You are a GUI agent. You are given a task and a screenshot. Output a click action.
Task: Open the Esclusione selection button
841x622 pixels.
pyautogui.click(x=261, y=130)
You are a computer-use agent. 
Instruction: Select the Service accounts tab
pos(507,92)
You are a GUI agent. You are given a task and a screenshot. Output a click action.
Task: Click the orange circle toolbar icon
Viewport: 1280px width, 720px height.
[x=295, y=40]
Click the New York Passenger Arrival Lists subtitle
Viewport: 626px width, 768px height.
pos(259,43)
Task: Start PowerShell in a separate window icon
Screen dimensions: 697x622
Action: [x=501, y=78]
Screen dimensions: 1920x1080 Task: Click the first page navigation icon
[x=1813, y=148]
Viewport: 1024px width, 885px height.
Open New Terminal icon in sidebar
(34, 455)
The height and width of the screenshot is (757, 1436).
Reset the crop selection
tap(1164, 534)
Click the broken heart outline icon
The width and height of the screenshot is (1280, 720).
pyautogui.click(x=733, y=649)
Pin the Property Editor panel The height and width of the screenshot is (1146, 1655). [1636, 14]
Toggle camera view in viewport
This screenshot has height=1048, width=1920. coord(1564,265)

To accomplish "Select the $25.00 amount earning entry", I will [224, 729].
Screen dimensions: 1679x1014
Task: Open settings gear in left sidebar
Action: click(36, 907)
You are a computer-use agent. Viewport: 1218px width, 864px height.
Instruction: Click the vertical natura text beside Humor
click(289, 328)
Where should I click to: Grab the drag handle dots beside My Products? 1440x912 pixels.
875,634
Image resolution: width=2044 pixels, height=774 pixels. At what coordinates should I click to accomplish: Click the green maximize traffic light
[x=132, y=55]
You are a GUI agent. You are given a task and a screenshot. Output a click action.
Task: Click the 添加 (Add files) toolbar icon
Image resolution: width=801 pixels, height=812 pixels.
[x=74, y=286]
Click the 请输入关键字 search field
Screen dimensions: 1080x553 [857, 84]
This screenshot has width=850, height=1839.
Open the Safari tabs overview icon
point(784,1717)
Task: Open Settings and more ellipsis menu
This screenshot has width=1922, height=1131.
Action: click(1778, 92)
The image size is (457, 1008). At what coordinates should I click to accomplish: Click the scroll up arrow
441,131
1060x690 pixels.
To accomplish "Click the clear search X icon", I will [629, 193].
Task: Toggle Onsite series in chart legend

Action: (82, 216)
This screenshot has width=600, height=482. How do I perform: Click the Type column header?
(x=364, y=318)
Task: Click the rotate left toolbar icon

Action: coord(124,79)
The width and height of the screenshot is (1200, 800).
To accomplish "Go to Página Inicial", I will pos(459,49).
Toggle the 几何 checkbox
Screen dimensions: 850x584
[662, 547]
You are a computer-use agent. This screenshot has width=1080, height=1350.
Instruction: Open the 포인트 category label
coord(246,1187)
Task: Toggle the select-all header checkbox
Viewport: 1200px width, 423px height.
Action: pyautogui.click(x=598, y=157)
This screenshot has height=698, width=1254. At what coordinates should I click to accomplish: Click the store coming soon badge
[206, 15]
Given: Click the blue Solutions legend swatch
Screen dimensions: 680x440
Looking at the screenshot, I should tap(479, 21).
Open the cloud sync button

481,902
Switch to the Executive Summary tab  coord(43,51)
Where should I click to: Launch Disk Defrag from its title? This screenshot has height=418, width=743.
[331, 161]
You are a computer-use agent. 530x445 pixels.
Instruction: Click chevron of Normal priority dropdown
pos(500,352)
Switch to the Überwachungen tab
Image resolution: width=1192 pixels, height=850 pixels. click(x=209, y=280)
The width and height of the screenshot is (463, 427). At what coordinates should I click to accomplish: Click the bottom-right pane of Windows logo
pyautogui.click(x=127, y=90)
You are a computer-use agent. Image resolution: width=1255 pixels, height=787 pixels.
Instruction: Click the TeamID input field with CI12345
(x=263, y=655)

----------------------------------------

_WORK TO BE COMPLETED_
The lines sought are those in the data above that include the string "checkbox"; copy each one.

_EXPECTED OUTPUT_
Toggle the 几何 checkbox
Task: Toggle the select-all header checkbox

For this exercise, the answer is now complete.